Las investigaciones por el asesinato de la regidora de Manzanilla de la Paz, Blanca Estela Álvarez, avanzan en medio de versiones encontradas y un entorno de alta tensión política en la región. El fiscal de Jalisco, Salvador González de los Santos, confirmó que la causa de muerte fue asfixia por estrangulamiento, y detalló que, de acuerdo con la mecánica de las lesiones, se habría utilizado un objeto blando.
“La causa fue asfixia y estrangulación; posiblemente utilizaron algo blando porque no se apreciaba ninguna huella en la parte baja del cuello”, explicó el funcionario.
La regidora fue localizada sin vida el pasado viernes dentro de su vehículo, un hecho que conmocionó al municipio y abrió múltiples líneas de investigación.
Hasta ahora, la Fiscalía mantiene bajo reserva los detalles clave. De manera extraoficial, ha trascendido que podría estar implicada una expareja; sin embargo, el fiscal evitó confirmar o descartar esa versión.
“Ahorita no puedo señalar si fue su expareja o no. Traemos algunas líneas de investigación que me gustaría reservar porque estamos trabajando intensamente para corroborarlas o descartarlas”, señaló.
Tampoco se ha descartado un posible vínculo con el crimen organizado.

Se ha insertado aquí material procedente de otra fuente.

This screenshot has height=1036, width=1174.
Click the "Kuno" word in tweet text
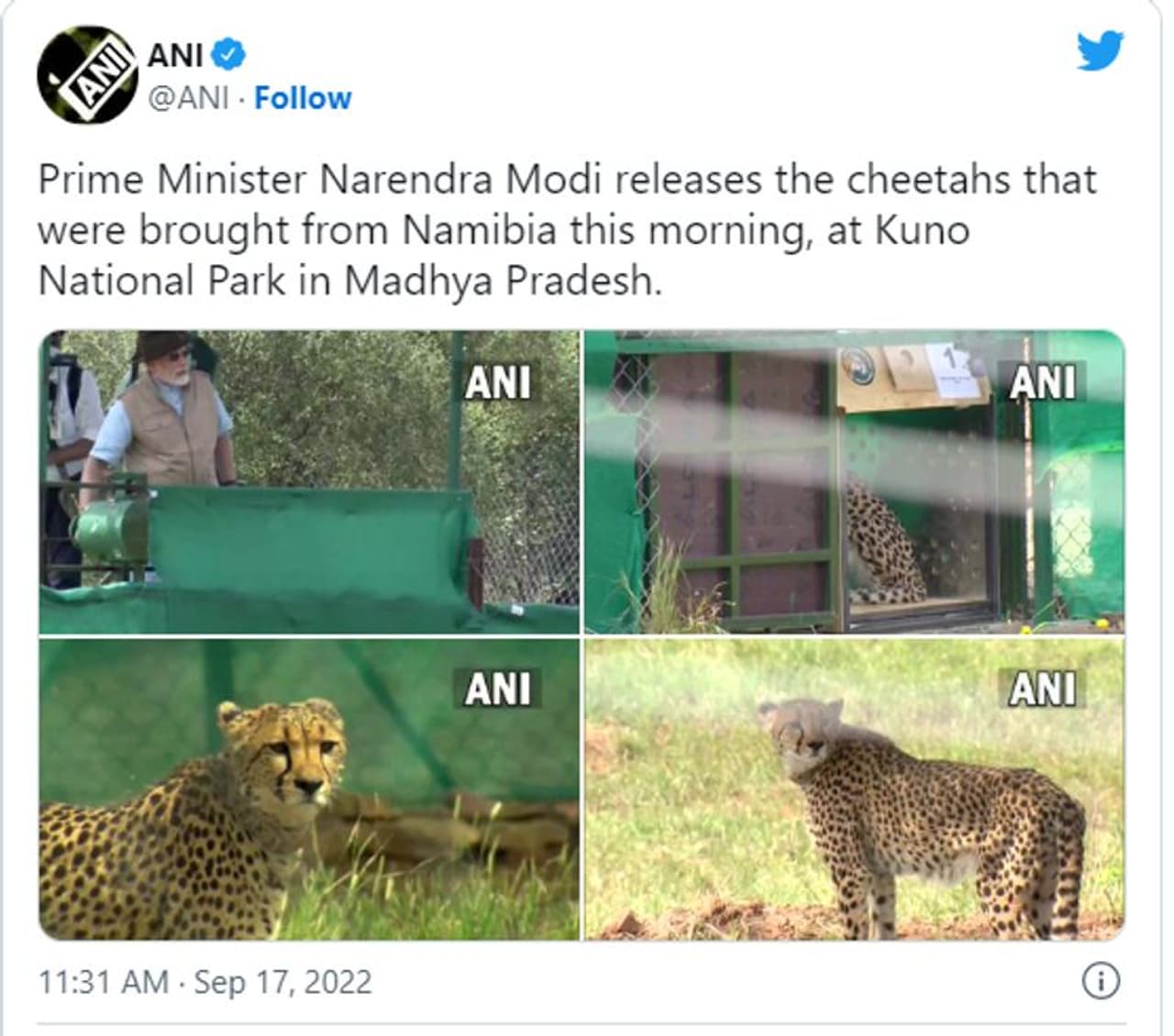[x=922, y=229]
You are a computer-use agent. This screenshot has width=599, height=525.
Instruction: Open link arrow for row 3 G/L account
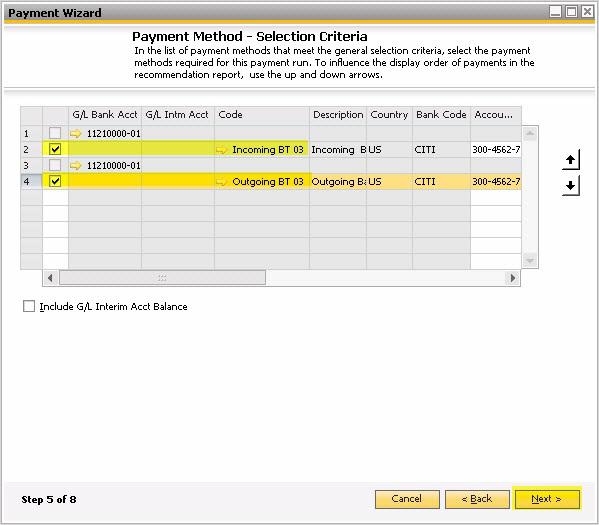[x=76, y=165]
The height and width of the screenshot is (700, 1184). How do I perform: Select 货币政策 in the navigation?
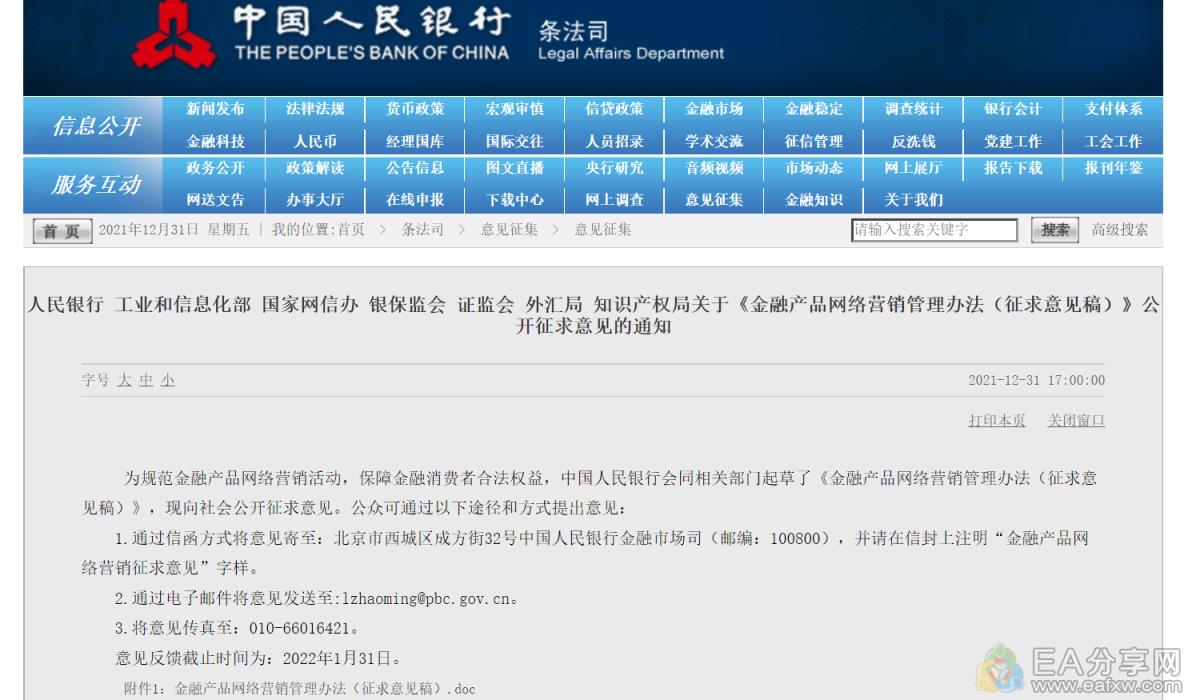click(x=415, y=109)
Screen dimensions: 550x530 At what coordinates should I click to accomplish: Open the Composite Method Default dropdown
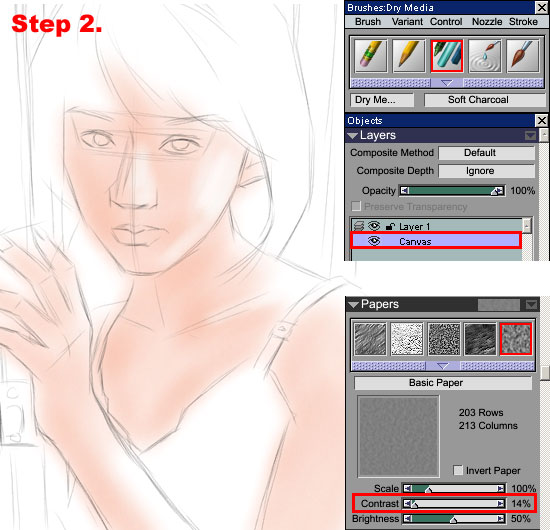487,153
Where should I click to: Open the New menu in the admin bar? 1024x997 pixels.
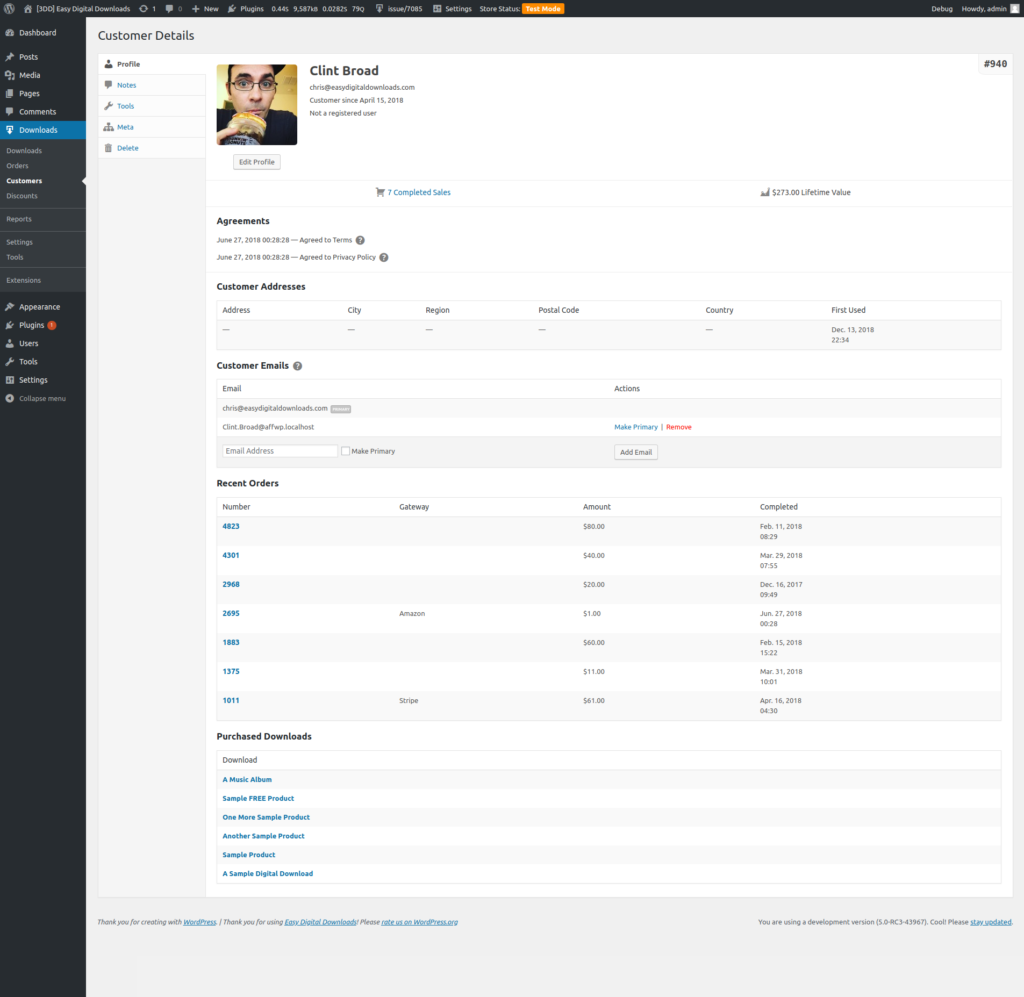coord(204,8)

González de los Santos aseguró que no se excluye ninguna hipótesis.
Según la información disponible, Blanca Estela participaba en programas sociales en su municipio, donde se otorgaban apoyos de entre 5 y 6 mil pesos a jóvenes. Este contexto también forma parte del análisis que realizan las autoridades.
En paralelo, integrantes del colectivo Guerreros Buscadores de Jalisco retomaron trabajos de prospección en las inmediaciones del Rancho Izaguirre, ubicado en Teuchitlán, con el objetivo de localizar posibles fosas clandestinas.
No obstante, el fiscal aclaró que la Fiscalía estatal no participa directamente en esas labores, ya que el rancho se encuentra bajo resguardo federal. La Fiscalía General de la República asumió el control del sitio, con presencia de la Guardia Nacional. Todos los trabajos periciales, subrayó, están a cargo de la federación.
El caso de Blanca Estela Álvarez sigue abierto. Mientras la Fiscalía guarda silencio sobre detalles clave, la exigencia de justicia crece en un municipio golpeado por la violencia y la incertidumbre.